Directions: Reproduce the lines below exactly. Begin with the first, end with the line containing "Given: Close the developer tools panel", and leave out the pictures.

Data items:
:::::

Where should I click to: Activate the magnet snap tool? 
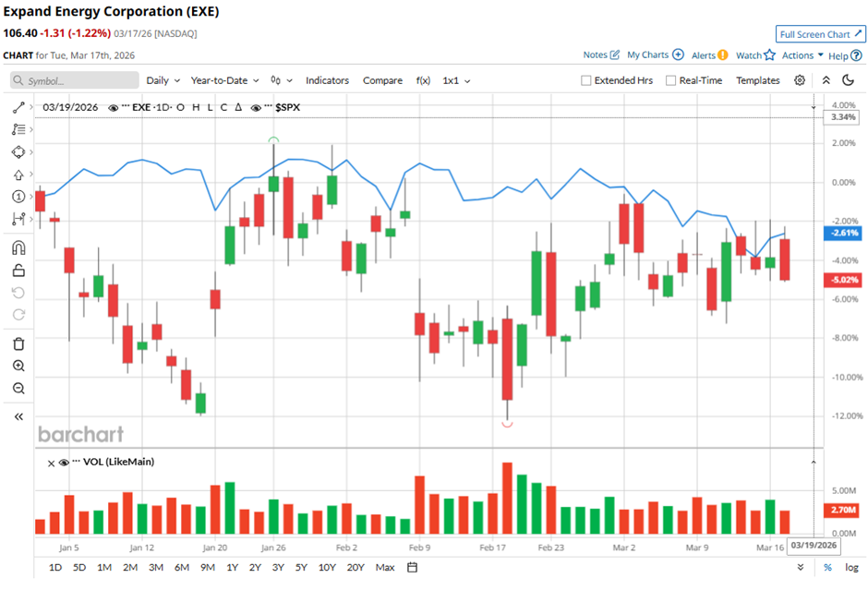pyautogui.click(x=18, y=247)
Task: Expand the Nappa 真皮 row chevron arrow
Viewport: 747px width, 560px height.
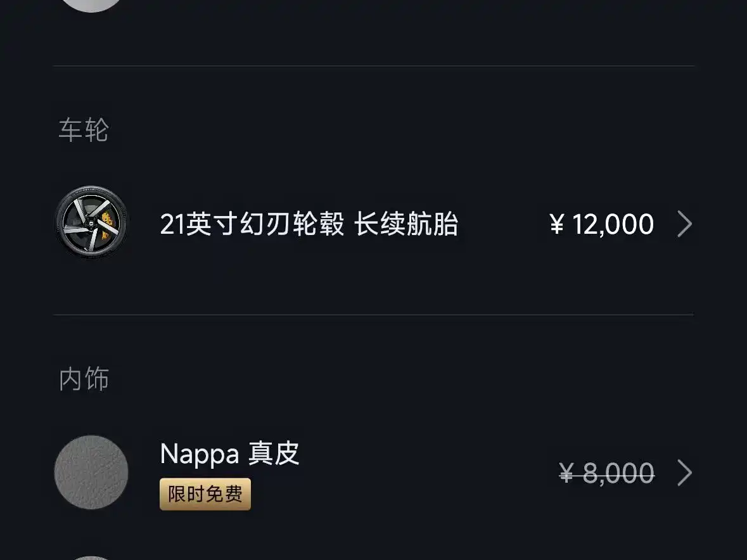Action: pyautogui.click(x=684, y=473)
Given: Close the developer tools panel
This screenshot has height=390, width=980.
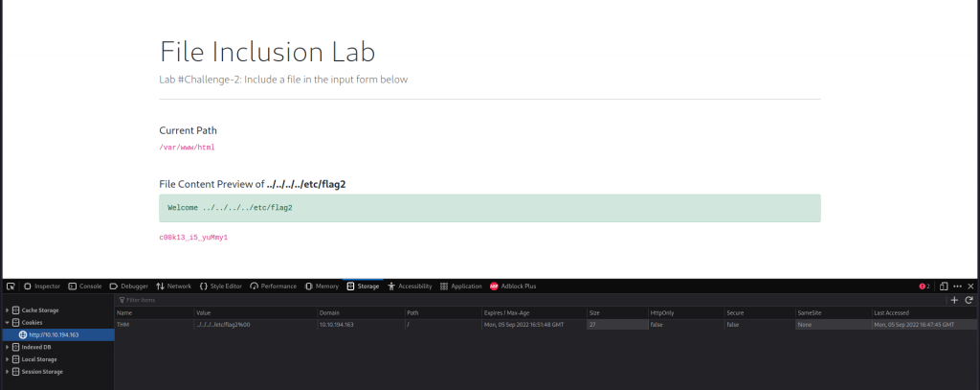Looking at the screenshot, I should [970, 286].
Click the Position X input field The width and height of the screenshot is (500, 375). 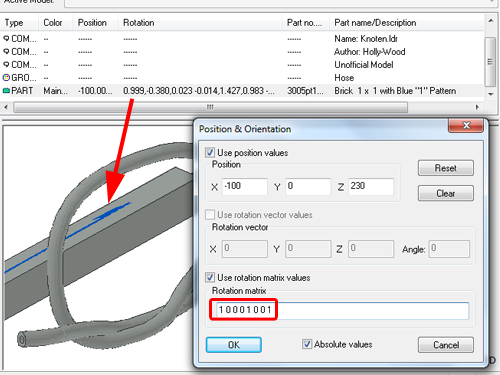click(245, 186)
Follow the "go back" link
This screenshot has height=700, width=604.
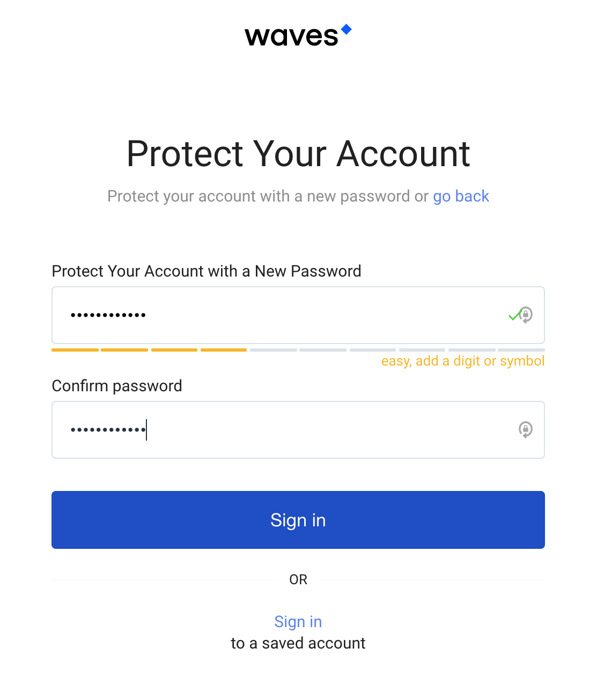461,196
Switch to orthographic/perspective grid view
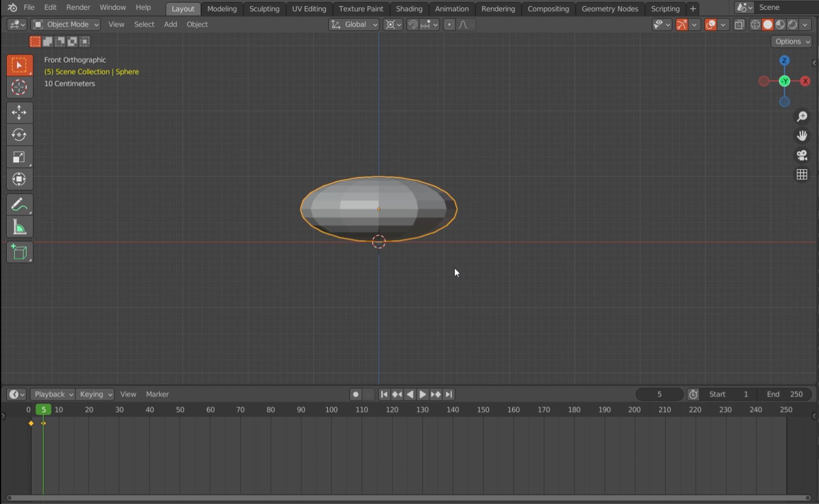Image resolution: width=819 pixels, height=504 pixels. click(801, 175)
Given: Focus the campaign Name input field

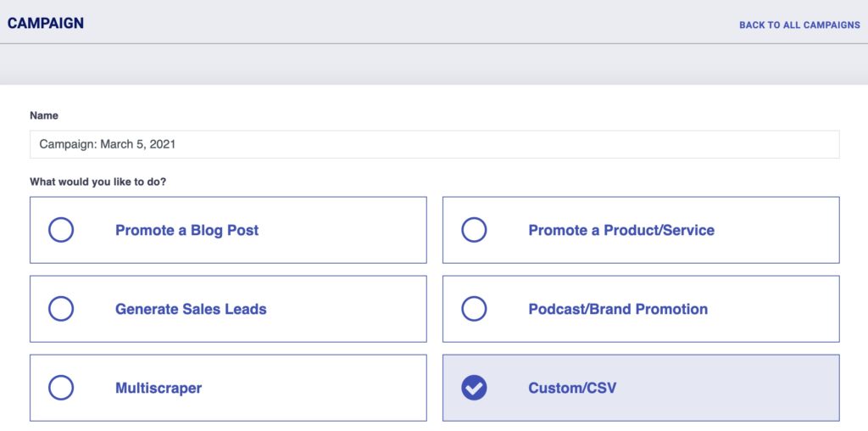Looking at the screenshot, I should click(x=435, y=144).
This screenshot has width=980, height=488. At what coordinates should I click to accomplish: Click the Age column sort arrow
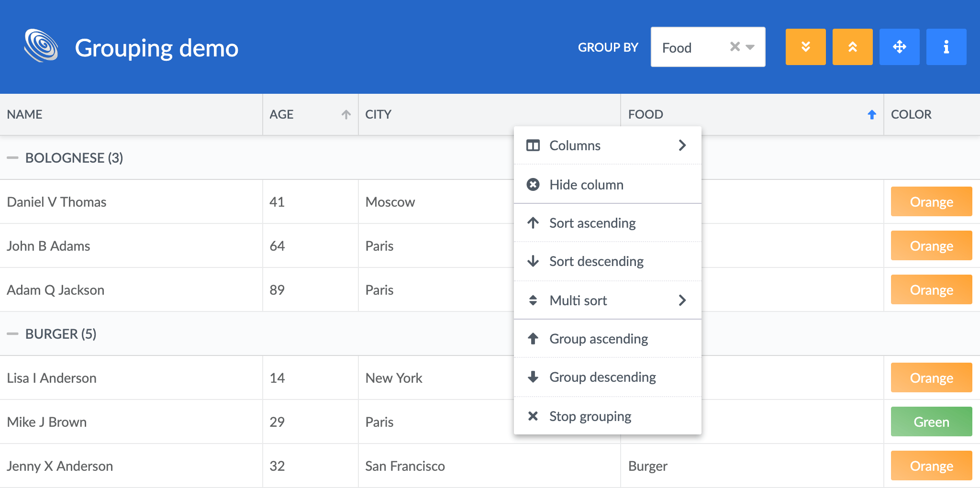pyautogui.click(x=346, y=115)
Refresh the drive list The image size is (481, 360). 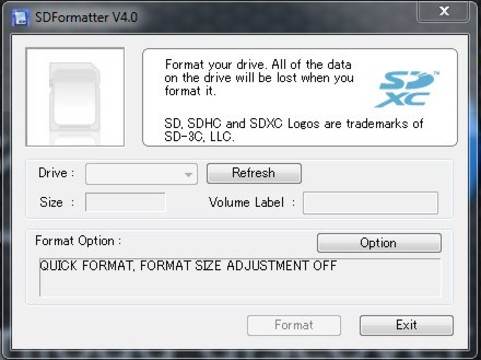(x=254, y=173)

:::::

Answer area:
Where should I click to: Activate the magnet snap tool? 
pyautogui.click(x=18, y=247)
Task: Expand the Nappa 真皮 row chevron arrow
Viewport: 747px width, 560px height.
Action: pyautogui.click(x=684, y=473)
Given: Close the developer tools panel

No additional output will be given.